ABB India trips on regulatory and policy obstacles in September quarter
ABB India’s conscious efforts in the recent past to step up its services business across segments, and exports, both of which improved margins, saved the day
ABB India Ltd’s September quarter results fell short of the Street’s estimates on all counts. Except for its services division and exports doing well, a large part of the company’s domestic business slowed because of the impact of the goods and services tax (GST) and regulatory changes.
The first disappointment was that fresh order flows, at Rs1,936 crore, were stagnant at the year-ago level (after adjusting for a single large order bagged last year).
The management said teething issues under GST led to small and medium businesses deferring orders. Larger industries chose to improve efficiencies, resulting in some order traction from the oil and gas, cement, food processing, mining, and automobile sectors.
Meanwhile, the renewable energy segment, in which ABB India has made great strides, has been subdued for the past few months because of falling tariffs and regulatory changes in solar and wind energy sectors.

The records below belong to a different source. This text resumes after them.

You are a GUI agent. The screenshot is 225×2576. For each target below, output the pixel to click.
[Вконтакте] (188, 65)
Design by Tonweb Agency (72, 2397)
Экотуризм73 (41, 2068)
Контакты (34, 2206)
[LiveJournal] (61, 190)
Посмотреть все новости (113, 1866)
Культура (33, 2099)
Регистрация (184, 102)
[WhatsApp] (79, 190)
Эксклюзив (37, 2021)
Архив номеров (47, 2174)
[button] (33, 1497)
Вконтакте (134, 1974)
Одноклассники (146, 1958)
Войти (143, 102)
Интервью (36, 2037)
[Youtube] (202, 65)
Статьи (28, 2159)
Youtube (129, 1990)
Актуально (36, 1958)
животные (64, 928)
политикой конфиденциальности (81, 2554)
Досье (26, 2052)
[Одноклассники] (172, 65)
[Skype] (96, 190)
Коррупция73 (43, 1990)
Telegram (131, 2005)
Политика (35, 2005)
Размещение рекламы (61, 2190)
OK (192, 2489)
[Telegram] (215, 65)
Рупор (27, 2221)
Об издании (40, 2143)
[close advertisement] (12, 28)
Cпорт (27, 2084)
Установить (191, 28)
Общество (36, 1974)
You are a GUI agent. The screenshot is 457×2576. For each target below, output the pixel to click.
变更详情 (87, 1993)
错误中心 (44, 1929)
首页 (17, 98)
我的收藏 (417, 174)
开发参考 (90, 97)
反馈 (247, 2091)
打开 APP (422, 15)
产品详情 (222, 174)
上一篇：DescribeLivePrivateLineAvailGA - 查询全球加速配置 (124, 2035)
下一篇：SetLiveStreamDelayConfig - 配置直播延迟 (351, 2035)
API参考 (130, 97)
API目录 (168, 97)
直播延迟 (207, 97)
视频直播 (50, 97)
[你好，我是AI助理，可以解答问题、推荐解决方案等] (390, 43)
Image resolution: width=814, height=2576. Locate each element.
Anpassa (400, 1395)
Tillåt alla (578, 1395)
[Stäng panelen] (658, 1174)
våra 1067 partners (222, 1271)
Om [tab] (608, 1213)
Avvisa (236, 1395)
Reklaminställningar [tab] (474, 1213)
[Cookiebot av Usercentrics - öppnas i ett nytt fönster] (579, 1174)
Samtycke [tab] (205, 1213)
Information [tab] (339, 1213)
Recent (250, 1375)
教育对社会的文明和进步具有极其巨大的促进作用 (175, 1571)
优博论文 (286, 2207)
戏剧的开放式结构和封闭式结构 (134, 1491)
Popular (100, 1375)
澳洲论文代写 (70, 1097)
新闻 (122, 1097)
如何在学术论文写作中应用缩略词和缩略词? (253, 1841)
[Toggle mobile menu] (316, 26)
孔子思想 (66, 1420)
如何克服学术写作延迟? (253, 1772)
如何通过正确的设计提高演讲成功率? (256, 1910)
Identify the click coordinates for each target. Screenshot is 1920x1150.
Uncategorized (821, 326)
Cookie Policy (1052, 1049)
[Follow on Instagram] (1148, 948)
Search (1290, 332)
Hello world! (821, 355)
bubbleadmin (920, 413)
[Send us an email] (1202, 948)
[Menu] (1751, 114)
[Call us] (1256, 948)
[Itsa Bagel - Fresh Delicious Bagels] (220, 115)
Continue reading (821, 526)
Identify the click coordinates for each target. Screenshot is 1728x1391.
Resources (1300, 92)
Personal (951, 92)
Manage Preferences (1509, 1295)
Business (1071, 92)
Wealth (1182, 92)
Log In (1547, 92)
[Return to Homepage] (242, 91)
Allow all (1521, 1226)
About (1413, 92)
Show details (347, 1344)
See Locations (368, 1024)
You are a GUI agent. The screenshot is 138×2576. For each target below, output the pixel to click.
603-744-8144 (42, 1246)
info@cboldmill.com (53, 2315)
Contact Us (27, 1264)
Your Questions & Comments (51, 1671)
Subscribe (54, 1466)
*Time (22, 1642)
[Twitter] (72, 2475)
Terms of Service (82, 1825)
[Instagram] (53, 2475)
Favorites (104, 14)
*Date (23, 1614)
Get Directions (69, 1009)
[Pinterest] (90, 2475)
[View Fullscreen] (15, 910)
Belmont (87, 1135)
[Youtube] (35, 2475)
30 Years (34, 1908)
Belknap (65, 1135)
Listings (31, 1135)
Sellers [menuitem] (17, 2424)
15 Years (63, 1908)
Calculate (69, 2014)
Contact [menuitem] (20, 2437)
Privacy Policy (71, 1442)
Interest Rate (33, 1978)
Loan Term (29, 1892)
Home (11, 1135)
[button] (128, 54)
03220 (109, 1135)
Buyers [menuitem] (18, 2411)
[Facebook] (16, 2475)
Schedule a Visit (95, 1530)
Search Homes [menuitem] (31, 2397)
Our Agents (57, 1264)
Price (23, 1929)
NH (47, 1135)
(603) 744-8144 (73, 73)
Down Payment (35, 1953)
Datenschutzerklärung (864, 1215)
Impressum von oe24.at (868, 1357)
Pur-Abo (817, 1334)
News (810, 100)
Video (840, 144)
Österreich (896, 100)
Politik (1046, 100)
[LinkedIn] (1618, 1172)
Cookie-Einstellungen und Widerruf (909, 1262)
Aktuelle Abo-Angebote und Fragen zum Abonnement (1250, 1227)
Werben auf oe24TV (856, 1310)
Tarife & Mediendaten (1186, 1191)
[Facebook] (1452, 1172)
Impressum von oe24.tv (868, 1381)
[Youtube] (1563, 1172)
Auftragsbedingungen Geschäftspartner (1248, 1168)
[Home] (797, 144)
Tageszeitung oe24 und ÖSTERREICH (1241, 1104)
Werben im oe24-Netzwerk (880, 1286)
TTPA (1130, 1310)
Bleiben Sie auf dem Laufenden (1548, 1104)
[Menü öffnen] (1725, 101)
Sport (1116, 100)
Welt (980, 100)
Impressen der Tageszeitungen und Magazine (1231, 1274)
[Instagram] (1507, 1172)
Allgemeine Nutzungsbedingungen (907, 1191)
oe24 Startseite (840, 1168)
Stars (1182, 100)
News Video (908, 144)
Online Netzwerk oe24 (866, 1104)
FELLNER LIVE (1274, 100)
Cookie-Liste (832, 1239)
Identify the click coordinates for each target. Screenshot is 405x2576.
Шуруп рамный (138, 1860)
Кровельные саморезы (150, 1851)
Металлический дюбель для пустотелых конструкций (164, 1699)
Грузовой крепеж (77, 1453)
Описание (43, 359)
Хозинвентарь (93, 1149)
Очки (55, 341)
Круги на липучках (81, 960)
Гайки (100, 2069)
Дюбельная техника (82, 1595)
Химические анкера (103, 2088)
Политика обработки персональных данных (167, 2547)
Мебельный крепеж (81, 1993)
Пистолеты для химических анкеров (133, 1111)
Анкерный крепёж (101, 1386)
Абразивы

Secondly, lack of clarity around input tax credit procedures slowed execution and billing during the quarter. Therefore, net revenue was 7% lower than a year back and 17% lower than Bloomberg’s estimate.
The company’s industrial automation segment was the worst hit, recording a 29% revenue drop. Even the power grid segment, which accounts for almost half the total revenue and has been the beneficiary of orders from Power Grid Corp. of India Ltd and state electricity boards so far, recorded a 14% revenue decline from a year ago.
Thirdly, the above factors saw ABB India’s operating profit come in at Rs134 crore, falling short of Bloomberg’s estimate by nearly 25%, even though it was 13% higher from a year ago on a low base.
What saved the day were the company’s conscious efforts in the recent past to step up its services business across segments, and exports, both of which improved margins.
Meanwhile, the Swedish parent’s decision to make Bengaluru a global sourcing hub is reckoned to improve ABB India’s material costs and therefore profitability. This was reflected in the 120 basis-point improvement in operating margin from the year-ago period. A basis point is one-hundredth of a percentage point.
ABB India’s internal efficiencies have partially mitigated the risk to profitability posed by external economic factors and regulatory changes. Perhaps this is why the stock held up despite results falling short of investor expectations. On Thursday, it closed 1% higher at Rs1,399 on BSE, which discounts its fiscal year 2019 earnings estimate by around 30 times—fairly valued, but could see a rerating if earnings grow as expected by 30-35% annually over the next two years.